■ **Given exercise A**
From the discussion about waking up and alarm clocks, print the passage starting with "I generally get" and going on through "ultimate defiance sleep.", word for word.

— START OF Source —

I don't know what the best method is, but I do know this. . . when I hit the snooze button, it becomes increasingly difficult to wake up with each successive use of the snooze. and I actually have my alarm situated across the room so that I have to physically get up out of the bed, walk over to it to hit the snooze and then walk back to lie down. if I hit snooze 3 times, I will be sleeping much harder after that 3rd snooze than I was before the alarm ever went off. the snooze is my enemy. p.s. I have heard before the notion that you can pretty much set your own, internal alarm clock with alarming precision. I've heard that, as you go to sleep, you can just concentrate on a specific time, down to the minute, when you want to wake up. . . and oddly enough, your body will wake up at that time. I've tried it before, and it worked. that's trippy. then again, I'm an android, so what do I know. [hearty android chuckling ensues]
I've done that before also chievous, I just thought I was weird, I didn't realize that there's actually a theory about setting your own internal alarm clock...
I generally get up at 6am now, just about everyday, even If I don't have to get up for a few more hours - I get up, shower, and take care of all crap you have to in the morning, and if I don't have a class till 11 or so, I get back in bed - sleeping after you've gotten up and taken a shower is the ultimate defiance sleep.
One general annoyance of mine about sleeping is this: If I go to sleep at say Midnight, and my alarm wakes me up at 6 am, I feel terrible. But, if I go to sleep at midnight, and then wake up at 6:01 am without the help of an alarm clock, I feel like I just got the best sleep of my life. What the hell is up with that? Im thinking its more a mental thing then anything else. For example, when I drink even Caffeine free Diet Coke, it somehow convinces my brain its caffeine and I feel more awake! Ah, the power of the mind!

— END OF Source —
— START OF Provided entries —

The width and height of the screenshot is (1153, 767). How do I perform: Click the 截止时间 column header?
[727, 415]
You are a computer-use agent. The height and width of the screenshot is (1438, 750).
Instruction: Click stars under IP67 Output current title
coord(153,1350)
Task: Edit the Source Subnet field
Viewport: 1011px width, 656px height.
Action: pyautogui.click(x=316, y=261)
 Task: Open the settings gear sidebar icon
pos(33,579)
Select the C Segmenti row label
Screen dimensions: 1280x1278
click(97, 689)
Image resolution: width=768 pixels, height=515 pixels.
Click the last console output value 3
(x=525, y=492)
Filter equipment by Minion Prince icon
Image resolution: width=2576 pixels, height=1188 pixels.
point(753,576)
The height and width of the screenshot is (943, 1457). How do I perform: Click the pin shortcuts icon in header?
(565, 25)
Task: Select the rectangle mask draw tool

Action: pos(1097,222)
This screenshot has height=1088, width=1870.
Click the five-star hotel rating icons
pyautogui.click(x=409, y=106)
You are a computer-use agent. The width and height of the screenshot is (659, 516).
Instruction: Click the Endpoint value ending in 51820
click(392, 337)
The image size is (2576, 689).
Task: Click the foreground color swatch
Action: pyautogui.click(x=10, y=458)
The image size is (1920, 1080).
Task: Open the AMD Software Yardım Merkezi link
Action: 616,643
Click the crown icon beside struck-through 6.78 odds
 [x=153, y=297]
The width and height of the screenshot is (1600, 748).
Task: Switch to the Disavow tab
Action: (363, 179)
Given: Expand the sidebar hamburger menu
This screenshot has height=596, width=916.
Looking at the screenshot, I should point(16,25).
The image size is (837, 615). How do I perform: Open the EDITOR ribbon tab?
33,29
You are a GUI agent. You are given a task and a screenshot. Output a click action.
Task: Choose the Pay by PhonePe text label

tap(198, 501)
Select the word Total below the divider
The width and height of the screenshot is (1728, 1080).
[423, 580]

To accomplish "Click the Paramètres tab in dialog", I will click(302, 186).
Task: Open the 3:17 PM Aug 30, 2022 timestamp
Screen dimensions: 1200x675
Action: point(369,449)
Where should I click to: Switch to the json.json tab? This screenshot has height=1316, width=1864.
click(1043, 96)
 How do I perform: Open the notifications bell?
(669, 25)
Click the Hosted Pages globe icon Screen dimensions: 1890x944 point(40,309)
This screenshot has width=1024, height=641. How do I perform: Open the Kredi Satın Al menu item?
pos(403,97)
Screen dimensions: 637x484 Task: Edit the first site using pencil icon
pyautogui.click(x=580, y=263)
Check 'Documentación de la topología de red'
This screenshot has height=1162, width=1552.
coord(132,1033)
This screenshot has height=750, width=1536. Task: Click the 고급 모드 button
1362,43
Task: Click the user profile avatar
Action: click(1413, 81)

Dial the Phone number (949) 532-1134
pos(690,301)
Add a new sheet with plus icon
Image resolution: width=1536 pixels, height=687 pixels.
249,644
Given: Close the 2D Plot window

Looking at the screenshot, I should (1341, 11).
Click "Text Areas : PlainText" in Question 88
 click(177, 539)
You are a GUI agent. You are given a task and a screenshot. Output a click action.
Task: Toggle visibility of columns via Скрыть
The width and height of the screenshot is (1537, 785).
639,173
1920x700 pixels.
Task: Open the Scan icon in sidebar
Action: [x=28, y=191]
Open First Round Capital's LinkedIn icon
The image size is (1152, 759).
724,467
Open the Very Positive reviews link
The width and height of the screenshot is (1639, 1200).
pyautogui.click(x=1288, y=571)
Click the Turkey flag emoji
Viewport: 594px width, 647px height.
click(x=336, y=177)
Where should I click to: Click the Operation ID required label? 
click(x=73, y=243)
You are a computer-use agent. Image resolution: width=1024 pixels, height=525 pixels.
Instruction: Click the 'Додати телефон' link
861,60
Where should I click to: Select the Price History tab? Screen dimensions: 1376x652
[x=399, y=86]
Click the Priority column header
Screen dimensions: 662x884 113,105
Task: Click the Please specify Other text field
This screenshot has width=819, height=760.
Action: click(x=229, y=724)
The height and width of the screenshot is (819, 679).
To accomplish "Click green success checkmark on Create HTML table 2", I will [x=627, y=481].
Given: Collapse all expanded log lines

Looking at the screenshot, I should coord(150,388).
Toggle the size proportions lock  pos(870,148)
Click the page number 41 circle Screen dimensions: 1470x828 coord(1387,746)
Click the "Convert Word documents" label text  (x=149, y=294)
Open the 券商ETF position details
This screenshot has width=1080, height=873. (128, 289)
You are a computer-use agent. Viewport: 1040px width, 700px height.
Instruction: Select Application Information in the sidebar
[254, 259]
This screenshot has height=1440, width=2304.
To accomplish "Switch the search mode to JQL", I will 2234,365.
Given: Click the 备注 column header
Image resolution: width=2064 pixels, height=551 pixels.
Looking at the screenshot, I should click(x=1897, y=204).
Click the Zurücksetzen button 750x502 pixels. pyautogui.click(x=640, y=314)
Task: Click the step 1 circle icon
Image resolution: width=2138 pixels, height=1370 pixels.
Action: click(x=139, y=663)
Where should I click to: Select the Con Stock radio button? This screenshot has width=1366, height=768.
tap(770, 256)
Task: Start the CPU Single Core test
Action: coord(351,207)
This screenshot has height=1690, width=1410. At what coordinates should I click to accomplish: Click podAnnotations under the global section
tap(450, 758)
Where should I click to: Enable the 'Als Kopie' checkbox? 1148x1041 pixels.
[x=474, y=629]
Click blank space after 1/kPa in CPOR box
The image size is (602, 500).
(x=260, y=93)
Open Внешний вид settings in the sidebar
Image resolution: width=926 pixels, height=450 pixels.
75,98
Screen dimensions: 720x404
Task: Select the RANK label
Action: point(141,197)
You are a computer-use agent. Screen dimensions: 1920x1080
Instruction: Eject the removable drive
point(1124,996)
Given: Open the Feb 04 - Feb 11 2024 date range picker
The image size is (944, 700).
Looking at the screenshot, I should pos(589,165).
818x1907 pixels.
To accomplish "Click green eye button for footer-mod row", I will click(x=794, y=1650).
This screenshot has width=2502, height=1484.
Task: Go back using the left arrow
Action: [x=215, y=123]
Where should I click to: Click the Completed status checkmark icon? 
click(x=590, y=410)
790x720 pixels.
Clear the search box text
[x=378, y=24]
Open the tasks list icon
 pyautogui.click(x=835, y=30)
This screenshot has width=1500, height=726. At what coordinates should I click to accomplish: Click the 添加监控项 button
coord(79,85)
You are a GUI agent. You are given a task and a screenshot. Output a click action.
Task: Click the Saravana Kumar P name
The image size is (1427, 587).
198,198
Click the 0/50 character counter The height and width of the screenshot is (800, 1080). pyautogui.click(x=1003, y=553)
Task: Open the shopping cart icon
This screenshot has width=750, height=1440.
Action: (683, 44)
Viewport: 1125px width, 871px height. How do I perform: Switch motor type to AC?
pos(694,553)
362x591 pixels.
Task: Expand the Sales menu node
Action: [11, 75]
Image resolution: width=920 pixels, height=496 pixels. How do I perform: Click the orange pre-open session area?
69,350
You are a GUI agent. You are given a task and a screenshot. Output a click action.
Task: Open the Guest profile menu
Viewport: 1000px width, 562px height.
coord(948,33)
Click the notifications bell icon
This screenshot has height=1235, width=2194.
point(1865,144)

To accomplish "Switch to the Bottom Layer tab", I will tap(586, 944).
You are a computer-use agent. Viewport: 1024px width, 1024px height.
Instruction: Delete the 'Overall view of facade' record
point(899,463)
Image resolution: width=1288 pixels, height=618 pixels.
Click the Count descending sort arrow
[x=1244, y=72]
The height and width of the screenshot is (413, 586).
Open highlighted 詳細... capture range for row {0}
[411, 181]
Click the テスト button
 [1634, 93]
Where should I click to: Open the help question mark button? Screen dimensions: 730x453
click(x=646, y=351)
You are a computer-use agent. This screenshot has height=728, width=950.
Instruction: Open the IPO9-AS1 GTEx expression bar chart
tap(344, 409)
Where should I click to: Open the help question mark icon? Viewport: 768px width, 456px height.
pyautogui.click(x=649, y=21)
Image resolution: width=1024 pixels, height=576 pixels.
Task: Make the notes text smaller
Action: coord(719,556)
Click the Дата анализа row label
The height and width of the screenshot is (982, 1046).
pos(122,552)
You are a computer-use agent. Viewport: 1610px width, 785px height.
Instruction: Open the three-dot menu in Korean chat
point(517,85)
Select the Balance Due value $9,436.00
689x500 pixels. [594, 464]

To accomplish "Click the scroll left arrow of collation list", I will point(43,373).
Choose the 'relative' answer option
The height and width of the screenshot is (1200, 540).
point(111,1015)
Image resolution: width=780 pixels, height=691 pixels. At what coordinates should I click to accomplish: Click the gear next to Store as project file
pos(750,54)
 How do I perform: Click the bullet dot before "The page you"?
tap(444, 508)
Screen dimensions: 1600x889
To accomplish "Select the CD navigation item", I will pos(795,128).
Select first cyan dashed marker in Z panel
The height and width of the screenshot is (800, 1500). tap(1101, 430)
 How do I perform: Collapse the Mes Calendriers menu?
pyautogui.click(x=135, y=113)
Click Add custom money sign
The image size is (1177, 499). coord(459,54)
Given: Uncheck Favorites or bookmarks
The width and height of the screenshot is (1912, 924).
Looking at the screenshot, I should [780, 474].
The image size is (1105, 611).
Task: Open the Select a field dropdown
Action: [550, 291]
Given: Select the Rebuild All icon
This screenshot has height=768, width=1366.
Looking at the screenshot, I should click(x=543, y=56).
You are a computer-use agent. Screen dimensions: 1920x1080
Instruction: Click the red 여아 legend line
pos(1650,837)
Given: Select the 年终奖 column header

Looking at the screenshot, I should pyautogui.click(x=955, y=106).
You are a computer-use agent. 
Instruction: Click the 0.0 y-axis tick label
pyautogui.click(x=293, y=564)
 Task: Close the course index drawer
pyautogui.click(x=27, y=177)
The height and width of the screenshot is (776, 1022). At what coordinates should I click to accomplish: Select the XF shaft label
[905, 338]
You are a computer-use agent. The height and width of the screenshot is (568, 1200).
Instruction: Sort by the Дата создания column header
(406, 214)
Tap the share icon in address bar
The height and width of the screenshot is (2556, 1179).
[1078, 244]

— END OF Provided entries —

■ **Given exercise B**
Locate each line of the listing that contains the string "Choose", and copy all of those lines in full.

■ **Right answer A**
I generally get up at 6am now, just about everyday, even If I don't have to get up for a few more hours - I get up, shower, and take care of all crap you have to in the morning, and if I don't have a class till 11 or so, I get back in bed - sleeping after you've gotten up and taken a shower is the ultimate defiance sleep.

■ **Right answer B**
Task: Choose the Pay by PhonePe text label
Choose the 'relative' answer option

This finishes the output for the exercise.